PROMPT -
Report the tally of lines in the material below that have the string "more", with no other output.

EXERCISE DATA -
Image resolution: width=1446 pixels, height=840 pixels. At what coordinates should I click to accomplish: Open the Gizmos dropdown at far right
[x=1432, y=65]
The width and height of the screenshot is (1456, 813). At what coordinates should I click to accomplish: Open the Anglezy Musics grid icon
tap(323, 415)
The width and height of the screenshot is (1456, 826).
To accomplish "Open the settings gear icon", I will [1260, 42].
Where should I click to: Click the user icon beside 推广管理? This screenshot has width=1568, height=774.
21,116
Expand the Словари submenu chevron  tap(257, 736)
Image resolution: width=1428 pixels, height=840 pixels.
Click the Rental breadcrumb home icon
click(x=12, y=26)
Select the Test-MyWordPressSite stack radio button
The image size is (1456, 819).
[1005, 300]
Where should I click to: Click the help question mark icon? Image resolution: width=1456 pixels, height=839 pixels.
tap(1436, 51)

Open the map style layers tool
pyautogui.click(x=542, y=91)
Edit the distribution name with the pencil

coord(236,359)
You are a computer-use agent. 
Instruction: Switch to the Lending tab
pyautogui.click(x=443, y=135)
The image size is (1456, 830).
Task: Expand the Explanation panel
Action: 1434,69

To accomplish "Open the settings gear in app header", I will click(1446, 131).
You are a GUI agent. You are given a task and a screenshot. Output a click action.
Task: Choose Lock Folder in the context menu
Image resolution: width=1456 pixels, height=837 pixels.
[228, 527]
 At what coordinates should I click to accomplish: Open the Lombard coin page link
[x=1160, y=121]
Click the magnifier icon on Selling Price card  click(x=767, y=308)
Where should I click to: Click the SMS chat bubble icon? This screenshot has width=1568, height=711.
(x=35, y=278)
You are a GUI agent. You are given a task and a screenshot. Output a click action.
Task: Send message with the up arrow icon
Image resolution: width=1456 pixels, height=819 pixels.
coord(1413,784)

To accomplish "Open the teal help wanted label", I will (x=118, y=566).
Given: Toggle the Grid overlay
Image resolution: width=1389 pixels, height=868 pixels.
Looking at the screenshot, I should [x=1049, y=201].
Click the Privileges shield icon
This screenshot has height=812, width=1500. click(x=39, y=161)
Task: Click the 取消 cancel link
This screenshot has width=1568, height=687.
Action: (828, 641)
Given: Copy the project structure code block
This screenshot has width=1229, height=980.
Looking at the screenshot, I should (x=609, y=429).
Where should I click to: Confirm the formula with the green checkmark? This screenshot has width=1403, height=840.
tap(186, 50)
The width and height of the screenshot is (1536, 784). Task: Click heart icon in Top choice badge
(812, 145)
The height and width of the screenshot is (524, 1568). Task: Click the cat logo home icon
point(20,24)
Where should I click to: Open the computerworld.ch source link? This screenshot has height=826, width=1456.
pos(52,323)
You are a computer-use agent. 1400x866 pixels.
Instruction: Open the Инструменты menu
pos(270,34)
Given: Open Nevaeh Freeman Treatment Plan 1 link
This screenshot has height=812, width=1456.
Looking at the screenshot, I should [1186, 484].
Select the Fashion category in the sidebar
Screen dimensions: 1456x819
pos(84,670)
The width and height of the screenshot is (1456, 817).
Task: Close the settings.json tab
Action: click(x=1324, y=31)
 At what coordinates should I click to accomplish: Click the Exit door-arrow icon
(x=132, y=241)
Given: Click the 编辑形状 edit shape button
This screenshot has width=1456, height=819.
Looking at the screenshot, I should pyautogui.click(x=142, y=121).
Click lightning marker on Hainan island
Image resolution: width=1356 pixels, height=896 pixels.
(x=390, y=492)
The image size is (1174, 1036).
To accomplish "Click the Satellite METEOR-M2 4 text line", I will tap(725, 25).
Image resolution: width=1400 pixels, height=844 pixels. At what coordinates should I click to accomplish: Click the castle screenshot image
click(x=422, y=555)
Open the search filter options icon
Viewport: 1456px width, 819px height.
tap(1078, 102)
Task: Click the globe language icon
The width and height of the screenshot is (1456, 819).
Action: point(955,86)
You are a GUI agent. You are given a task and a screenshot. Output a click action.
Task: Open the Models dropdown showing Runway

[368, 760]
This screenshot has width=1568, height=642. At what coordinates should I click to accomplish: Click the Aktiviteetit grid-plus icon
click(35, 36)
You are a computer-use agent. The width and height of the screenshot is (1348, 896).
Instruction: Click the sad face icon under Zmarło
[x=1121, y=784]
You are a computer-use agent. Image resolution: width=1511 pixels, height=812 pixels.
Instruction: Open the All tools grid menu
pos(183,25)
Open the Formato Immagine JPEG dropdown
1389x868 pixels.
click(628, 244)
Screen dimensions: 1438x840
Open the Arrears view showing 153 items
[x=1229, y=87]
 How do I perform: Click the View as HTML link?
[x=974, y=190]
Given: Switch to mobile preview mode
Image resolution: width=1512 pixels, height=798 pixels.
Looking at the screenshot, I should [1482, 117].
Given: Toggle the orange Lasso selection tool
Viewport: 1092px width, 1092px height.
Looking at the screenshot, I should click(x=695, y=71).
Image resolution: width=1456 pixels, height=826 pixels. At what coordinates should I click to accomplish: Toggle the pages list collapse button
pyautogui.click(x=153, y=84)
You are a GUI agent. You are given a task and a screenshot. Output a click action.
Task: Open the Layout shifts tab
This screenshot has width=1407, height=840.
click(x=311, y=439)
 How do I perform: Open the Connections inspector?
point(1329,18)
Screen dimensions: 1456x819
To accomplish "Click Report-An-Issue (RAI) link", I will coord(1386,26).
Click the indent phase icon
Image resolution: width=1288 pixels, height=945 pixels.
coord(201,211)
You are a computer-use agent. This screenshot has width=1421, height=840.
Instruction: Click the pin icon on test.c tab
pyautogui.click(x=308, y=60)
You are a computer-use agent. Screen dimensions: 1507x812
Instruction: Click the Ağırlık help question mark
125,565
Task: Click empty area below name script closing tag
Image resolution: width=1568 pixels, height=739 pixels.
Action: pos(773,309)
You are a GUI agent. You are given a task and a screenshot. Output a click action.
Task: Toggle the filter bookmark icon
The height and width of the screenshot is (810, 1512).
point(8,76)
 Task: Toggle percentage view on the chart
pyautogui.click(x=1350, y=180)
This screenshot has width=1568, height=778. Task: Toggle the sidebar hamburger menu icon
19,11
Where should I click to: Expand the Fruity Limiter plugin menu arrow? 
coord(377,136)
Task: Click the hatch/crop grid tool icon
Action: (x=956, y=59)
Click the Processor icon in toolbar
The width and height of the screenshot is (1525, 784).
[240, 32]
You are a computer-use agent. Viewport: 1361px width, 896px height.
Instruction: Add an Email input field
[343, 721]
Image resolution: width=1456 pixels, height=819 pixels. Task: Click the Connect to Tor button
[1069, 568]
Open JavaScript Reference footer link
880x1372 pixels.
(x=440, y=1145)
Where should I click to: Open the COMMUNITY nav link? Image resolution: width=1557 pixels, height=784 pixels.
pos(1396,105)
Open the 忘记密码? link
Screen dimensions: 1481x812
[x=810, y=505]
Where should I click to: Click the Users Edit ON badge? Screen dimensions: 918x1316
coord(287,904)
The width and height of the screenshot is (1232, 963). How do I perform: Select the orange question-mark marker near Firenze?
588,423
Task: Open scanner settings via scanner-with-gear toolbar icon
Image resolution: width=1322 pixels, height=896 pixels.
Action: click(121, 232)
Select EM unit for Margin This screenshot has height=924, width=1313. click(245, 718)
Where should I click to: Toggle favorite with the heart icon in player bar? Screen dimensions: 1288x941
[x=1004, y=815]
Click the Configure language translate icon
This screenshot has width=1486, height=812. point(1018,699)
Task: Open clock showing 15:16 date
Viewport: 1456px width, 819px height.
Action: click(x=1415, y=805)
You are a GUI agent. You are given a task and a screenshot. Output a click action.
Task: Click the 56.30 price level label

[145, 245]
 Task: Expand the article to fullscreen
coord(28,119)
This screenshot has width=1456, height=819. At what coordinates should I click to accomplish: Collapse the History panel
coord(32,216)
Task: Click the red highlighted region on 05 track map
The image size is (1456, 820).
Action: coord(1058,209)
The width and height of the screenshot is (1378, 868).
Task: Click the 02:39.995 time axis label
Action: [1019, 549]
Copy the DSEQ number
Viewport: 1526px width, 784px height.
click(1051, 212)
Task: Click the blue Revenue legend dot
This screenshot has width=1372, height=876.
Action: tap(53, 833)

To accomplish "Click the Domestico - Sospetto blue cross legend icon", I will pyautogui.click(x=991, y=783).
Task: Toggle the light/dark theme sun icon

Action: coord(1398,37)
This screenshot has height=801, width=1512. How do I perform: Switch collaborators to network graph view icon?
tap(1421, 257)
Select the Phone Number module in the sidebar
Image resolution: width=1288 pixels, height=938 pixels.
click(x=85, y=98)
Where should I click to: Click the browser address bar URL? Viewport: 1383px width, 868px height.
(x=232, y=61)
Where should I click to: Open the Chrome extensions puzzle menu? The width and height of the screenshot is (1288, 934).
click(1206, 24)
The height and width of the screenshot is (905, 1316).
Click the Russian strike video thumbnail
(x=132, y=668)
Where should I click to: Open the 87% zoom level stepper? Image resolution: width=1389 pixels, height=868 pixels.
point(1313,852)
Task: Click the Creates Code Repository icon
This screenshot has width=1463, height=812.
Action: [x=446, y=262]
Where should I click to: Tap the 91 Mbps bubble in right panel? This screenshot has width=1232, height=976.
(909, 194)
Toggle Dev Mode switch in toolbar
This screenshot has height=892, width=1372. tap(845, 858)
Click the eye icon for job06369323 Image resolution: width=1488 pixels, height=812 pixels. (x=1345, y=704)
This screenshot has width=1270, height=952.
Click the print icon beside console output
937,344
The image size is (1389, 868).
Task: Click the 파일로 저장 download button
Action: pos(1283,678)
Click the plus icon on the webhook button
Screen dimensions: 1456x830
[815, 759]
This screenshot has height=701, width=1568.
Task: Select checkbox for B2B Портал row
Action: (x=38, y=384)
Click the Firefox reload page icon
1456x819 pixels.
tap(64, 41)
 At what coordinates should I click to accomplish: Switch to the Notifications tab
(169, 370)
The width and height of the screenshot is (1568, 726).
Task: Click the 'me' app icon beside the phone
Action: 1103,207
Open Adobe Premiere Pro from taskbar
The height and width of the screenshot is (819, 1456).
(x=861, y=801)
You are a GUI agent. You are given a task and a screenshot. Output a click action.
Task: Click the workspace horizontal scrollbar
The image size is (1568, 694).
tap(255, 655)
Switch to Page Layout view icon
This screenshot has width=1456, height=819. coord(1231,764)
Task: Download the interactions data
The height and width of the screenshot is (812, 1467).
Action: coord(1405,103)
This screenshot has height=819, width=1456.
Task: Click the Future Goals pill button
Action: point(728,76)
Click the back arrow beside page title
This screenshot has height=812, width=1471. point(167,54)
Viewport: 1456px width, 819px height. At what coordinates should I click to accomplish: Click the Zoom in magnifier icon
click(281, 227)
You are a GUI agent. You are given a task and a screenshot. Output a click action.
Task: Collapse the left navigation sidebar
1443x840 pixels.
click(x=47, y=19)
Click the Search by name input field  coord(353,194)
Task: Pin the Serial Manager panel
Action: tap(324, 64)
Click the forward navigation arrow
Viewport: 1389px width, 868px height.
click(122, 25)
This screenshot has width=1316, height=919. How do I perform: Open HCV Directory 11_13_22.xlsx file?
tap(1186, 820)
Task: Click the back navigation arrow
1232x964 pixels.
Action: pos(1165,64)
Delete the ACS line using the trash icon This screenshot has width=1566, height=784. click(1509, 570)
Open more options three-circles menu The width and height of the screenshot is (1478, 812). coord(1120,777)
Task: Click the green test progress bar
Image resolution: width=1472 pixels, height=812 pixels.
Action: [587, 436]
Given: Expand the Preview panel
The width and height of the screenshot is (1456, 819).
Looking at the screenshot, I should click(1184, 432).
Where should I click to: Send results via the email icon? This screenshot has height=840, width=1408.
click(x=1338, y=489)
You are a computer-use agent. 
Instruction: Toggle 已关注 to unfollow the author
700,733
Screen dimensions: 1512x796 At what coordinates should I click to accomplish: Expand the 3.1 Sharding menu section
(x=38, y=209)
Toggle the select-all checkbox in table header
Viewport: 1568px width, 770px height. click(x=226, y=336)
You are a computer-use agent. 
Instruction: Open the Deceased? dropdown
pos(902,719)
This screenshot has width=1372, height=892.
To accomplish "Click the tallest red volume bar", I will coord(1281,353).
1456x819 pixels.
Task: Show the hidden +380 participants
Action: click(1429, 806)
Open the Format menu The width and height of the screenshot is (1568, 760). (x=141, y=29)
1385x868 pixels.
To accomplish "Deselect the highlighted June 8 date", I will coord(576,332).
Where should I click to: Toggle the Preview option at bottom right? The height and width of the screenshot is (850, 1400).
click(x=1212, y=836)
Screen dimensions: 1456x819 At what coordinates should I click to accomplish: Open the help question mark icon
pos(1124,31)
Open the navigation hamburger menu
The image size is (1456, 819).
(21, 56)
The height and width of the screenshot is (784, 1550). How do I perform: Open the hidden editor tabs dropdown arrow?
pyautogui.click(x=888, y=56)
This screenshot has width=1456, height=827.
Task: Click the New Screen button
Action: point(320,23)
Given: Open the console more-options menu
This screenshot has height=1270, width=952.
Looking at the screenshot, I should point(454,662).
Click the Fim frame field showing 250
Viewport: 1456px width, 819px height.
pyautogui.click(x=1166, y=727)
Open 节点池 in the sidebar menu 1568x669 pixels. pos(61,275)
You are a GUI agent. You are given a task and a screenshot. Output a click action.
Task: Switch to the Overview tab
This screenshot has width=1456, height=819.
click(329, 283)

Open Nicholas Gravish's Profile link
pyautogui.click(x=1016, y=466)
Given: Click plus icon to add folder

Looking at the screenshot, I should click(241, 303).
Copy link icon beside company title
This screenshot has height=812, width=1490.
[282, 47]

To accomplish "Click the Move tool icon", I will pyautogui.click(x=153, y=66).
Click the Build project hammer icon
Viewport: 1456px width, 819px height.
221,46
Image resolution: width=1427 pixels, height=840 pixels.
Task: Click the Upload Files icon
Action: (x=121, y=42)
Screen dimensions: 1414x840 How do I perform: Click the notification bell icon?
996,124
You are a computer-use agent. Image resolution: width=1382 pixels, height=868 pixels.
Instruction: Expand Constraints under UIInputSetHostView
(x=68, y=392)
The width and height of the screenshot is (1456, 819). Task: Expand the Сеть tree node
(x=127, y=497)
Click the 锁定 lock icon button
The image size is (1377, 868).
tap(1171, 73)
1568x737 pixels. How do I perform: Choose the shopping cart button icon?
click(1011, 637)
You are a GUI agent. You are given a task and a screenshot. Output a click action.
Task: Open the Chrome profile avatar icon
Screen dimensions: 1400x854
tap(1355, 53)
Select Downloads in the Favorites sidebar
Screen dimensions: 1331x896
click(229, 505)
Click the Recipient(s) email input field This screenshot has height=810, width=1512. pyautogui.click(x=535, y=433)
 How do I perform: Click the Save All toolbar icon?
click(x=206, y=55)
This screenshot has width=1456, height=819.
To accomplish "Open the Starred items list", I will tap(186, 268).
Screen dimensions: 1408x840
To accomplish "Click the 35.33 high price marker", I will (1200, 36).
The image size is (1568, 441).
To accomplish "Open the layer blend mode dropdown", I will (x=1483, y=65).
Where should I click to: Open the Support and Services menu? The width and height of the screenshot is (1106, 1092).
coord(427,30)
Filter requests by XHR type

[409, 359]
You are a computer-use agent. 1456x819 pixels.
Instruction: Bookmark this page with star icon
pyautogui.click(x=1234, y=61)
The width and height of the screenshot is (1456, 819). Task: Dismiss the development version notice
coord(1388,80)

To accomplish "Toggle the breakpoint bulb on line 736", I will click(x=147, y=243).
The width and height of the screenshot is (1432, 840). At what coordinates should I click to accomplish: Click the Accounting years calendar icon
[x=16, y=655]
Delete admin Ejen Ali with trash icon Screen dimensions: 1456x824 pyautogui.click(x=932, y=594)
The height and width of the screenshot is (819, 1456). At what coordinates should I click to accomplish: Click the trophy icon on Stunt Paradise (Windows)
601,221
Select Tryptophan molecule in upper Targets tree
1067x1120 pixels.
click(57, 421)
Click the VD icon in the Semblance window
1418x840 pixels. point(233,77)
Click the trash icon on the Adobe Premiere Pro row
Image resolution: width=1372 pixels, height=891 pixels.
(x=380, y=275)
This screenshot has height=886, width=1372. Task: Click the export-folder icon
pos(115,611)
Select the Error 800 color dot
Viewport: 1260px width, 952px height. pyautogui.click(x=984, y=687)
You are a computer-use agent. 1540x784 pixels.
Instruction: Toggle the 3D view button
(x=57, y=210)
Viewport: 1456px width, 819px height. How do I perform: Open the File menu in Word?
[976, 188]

SOLUTION -
2